(WRITTEN INSTRUCTION):
Render this listing as a numbered list, skipping any blank lines.

(GIVEN DATA):
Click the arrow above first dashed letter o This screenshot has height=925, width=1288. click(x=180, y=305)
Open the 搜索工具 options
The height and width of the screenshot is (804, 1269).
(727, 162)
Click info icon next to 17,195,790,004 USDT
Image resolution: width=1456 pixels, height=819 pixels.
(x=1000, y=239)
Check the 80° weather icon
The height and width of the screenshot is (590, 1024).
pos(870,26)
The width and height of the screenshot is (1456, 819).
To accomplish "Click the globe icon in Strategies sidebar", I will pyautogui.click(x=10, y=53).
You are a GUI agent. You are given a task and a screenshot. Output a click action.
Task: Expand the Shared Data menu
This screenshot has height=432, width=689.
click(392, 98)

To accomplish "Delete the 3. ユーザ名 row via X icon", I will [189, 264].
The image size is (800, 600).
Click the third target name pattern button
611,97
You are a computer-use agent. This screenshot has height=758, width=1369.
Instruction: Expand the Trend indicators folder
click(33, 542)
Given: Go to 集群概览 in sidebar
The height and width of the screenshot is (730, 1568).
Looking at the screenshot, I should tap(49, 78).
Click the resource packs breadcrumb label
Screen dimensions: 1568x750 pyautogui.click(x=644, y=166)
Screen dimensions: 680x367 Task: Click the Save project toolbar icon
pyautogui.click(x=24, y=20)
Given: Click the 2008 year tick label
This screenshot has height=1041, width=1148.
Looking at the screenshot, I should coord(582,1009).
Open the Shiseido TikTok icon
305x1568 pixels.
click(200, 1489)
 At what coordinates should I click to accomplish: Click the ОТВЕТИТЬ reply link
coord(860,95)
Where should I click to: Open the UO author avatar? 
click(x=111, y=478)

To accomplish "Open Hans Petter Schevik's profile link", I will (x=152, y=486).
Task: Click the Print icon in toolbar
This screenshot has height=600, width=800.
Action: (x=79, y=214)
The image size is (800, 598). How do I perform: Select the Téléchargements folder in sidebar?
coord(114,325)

(FINAL ANSWER):
1. Click the arrow above first dashed letter o This screenshot has height=925, width=1288. click(x=180, y=305)
2. Open the 搜索工具 options
3. The height and width of the screenshot is (804, 1269).
4. (727, 162)
5. Click info icon next to 17,195,790,004 USDT
6. Image resolution: width=1456 pixels, height=819 pixels.
7. (x=1000, y=239)
8. Check the 80° weather icon
9. The height and width of the screenshot is (590, 1024).
10. pos(870,26)
11. The width and height of the screenshot is (1456, 819).
12. To accomplish "Click the globe icon in Strategies sidebar", I will pyautogui.click(x=10, y=53).
13. You are a GUI agent. You are given a task and a screenshot. Output a click action.
14. Task: Expand the Shared Data menu
15. This screenshot has height=432, width=689.
16. click(392, 98)
17. To accomplish "Delete the 3. ユーザ名 row via X icon", I will [189, 264].
18. The image size is (800, 600).
19. Click the third target name pattern button
20. 611,97
21. You are a computer-use agent. This screenshot has height=758, width=1369.
22. Instruction: Expand the Trend indicators folder
23. click(33, 542)
24. Given: Go to 集群概览 in sidebar
25. The height and width of the screenshot is (730, 1568).
26. Looking at the screenshot, I should tap(49, 78).
27. Click the resource packs breadcrumb label
28. Screen dimensions: 1568x750 pyautogui.click(x=644, y=166)
29. Screen dimensions: 680x367 Task: Click the Save project toolbar icon
30. pyautogui.click(x=24, y=20)
31. Given: Click the 2008 year tick label
32. This screenshot has height=1041, width=1148.
33. Looking at the screenshot, I should coord(582,1009).
34. Open the Shiseido TikTok icon
35. 305x1568 pixels.
36. click(200, 1489)
37.  At what coordinates should I click to accomplish: Click the ОТВЕТИТЬ reply link
38. coord(860,95)
39. Where should I click to: Open the UO author avatar? 
40. click(x=111, y=478)
41. To accomplish "Open Hans Petter Schevik's profile link", I will (x=152, y=486).
42. Task: Click the Print icon in toolbar
43. This screenshot has height=600, width=800.
44. Action: (x=79, y=214)
45. The image size is (800, 598). How do I perform: Select the Téléchargements folder in sidebar?
46. coord(114,325)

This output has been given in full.